Exercise requirements: Rewrite every item below with "Viewport" changed to "Display" and nothing else altered, and omit the pictures from your answer.

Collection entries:
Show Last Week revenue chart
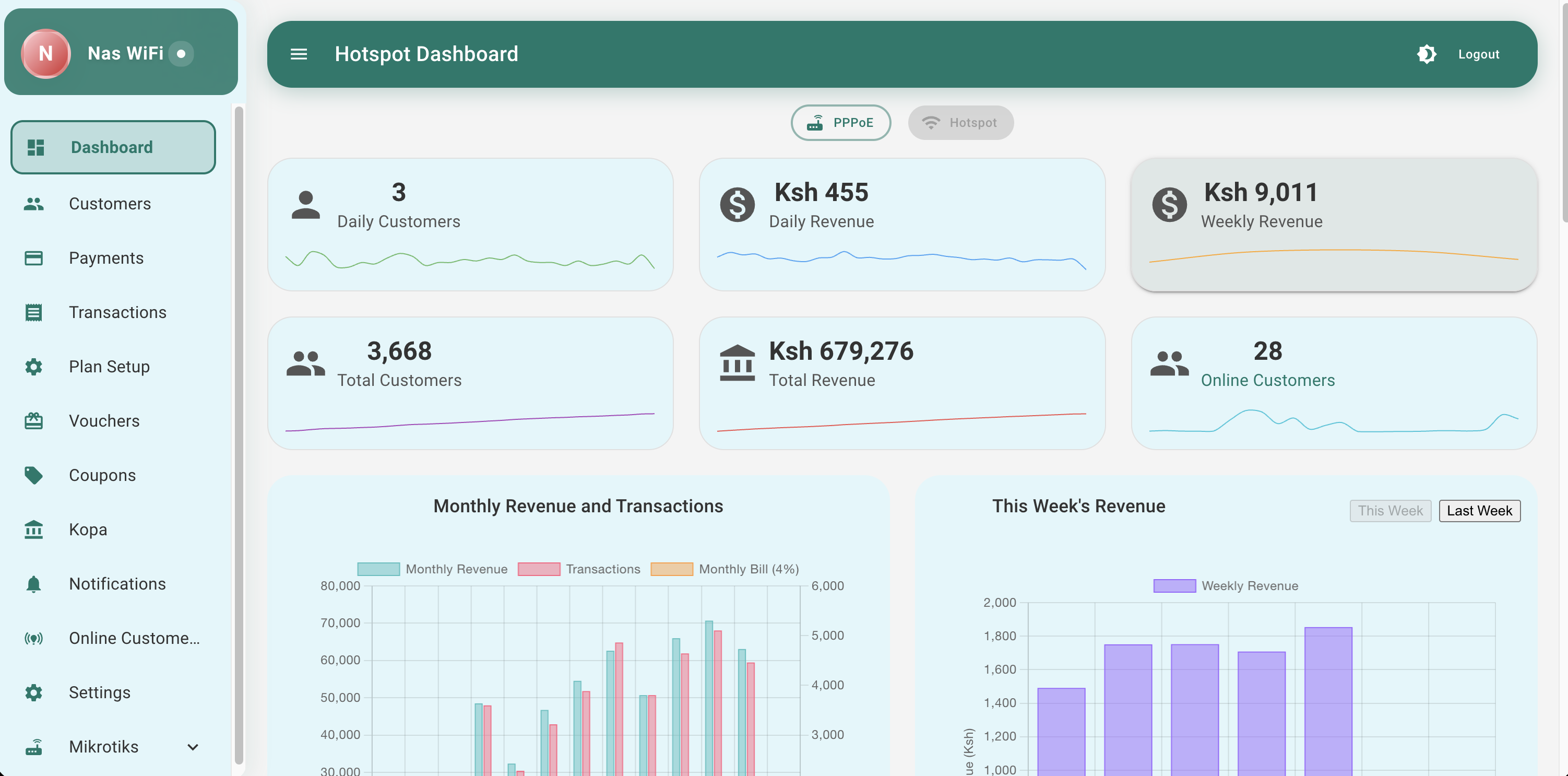1568x776 pixels. point(1479,510)
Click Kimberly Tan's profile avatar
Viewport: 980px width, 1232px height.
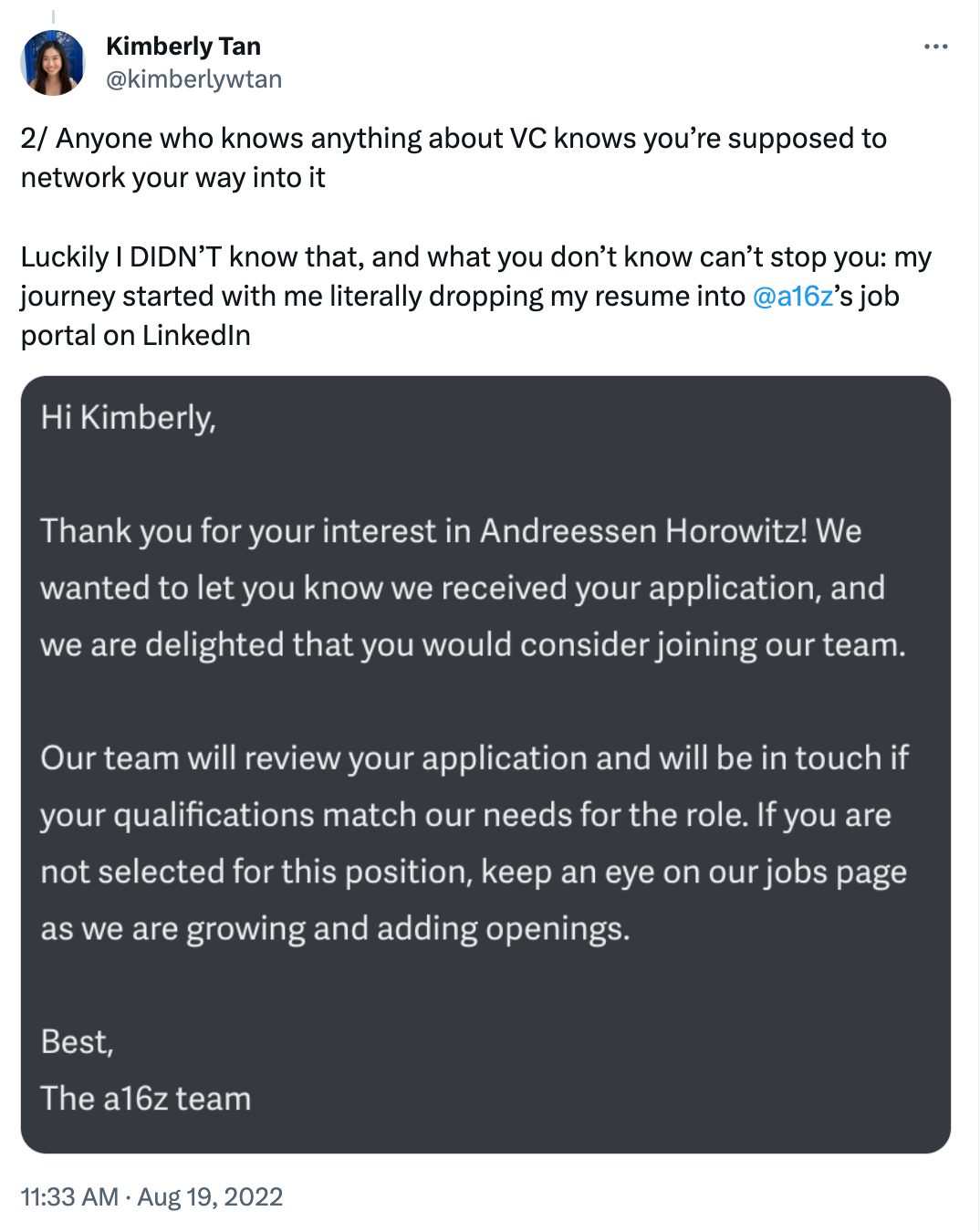click(53, 63)
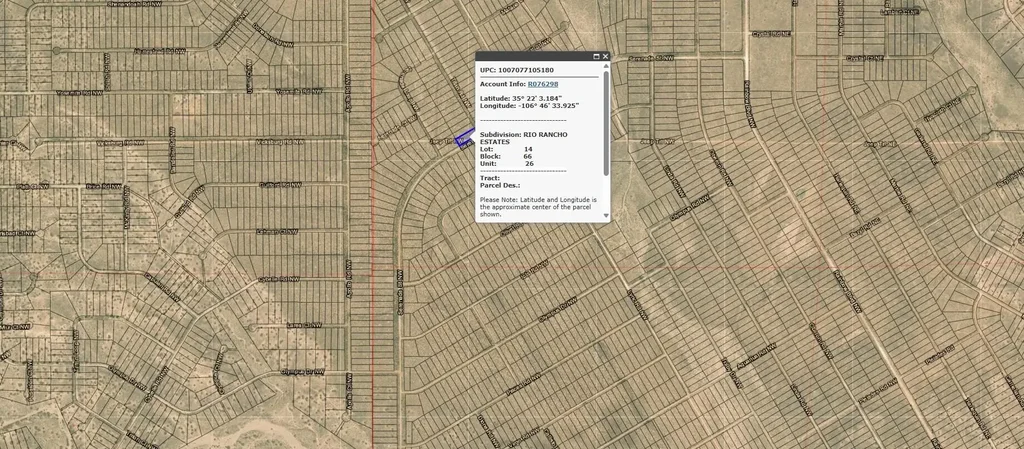
Task: Select the blue highlighted parcel on the map
Action: pyautogui.click(x=464, y=139)
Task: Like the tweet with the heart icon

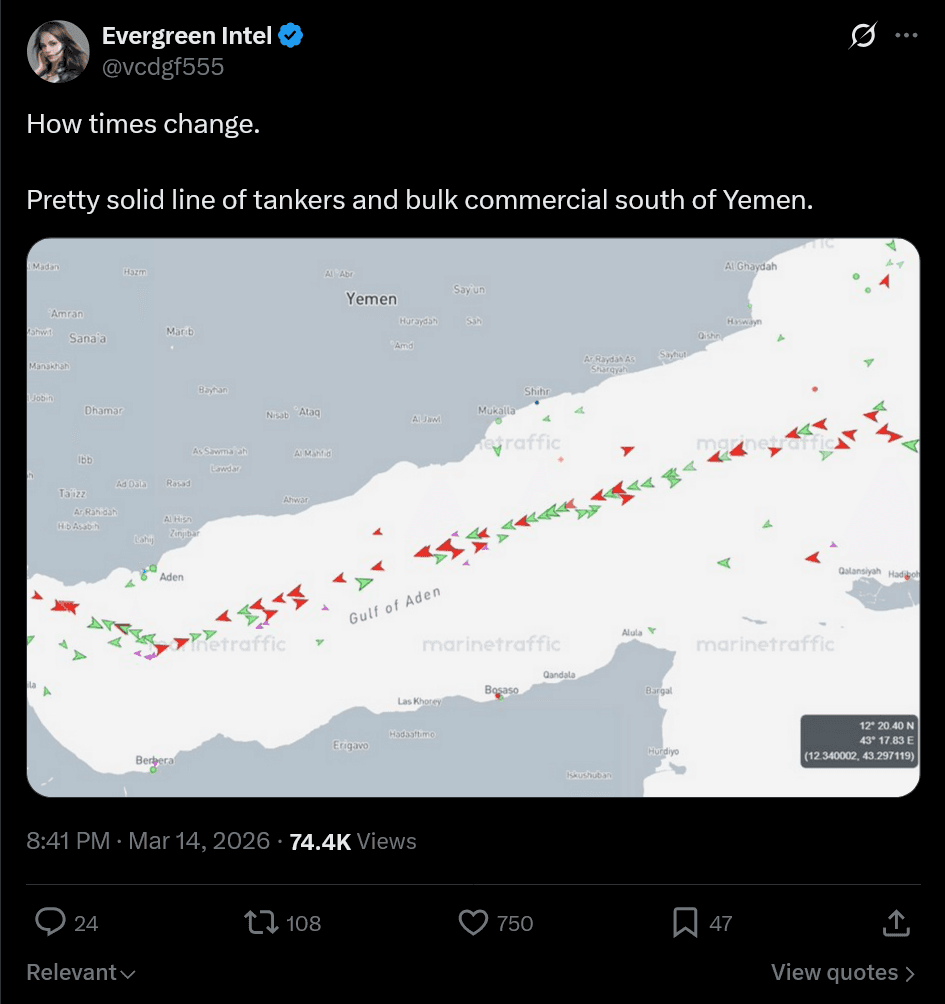Action: (x=473, y=923)
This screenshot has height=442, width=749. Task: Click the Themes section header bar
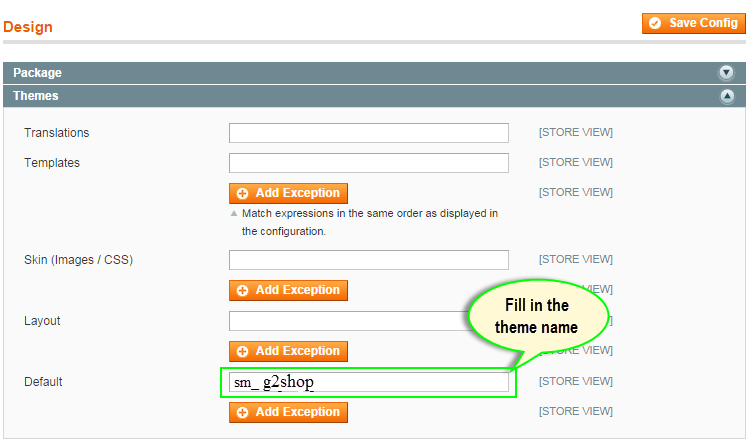point(374,96)
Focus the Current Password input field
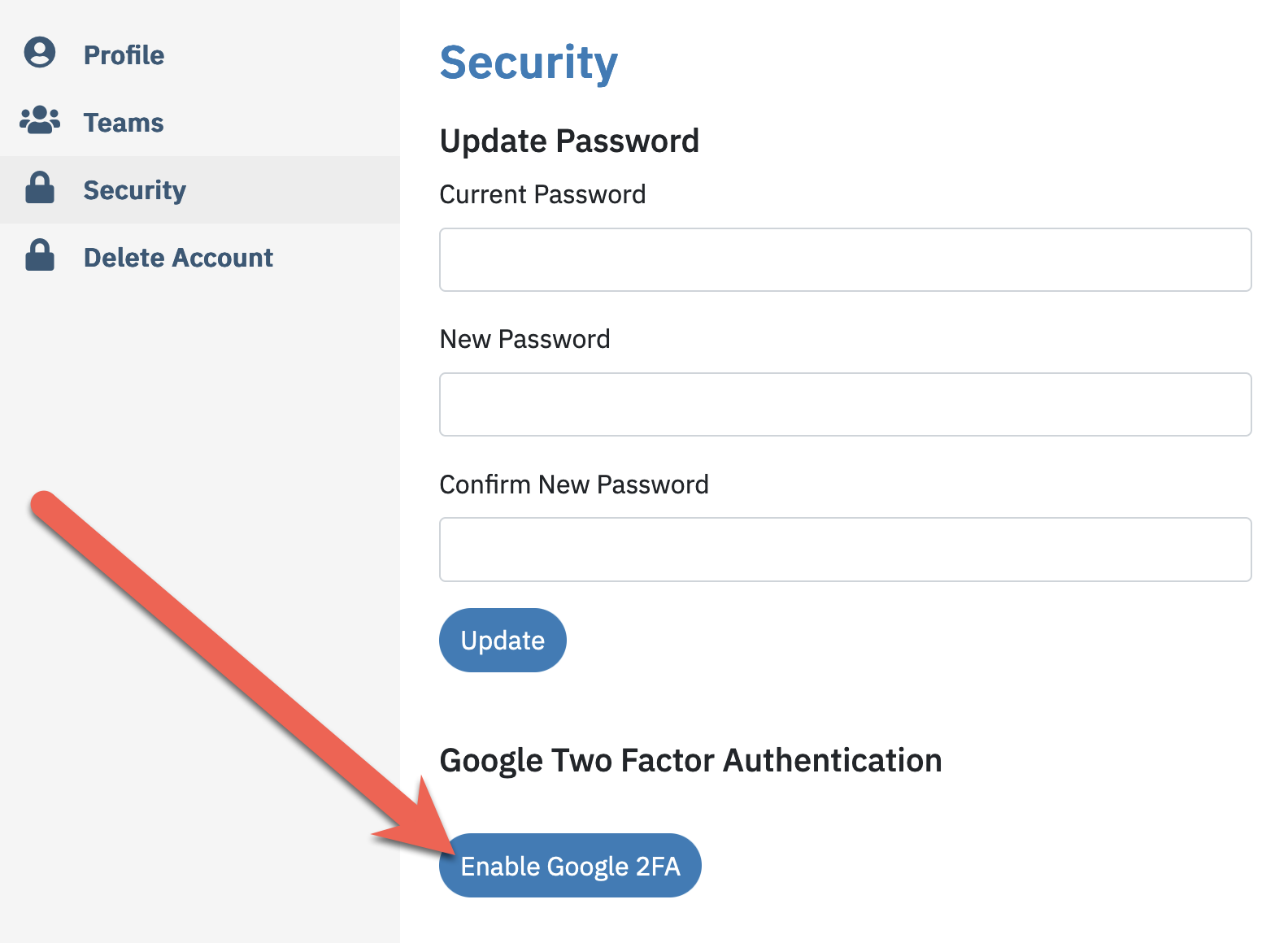 click(845, 259)
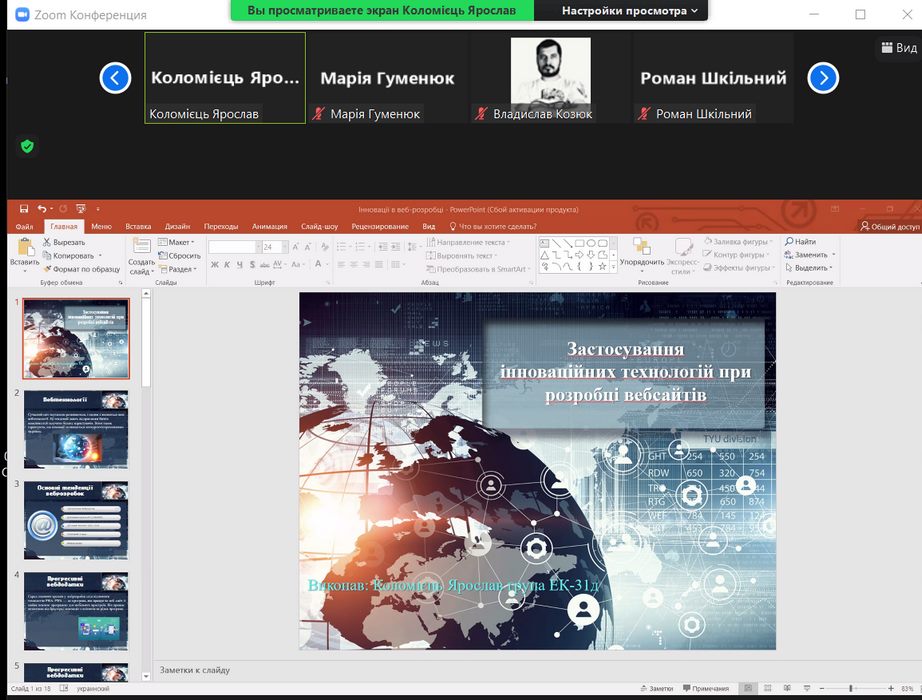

Result below:
Show Last Week revenue chart
1568x776 pixels. point(1479,510)
Click Kimberly Tan's profile avatar
Display: 980px width, 1232px height.
click(53, 63)
Task: Select the blue highlighted parcel on the map
Action: pyautogui.click(x=464, y=139)
Task: Like the tweet with the heart icon

Action: (x=473, y=923)
This screenshot has height=442, width=749. Task: Click the Themes section header bar
point(374,96)
Focus the Current Password input field
 click(845, 259)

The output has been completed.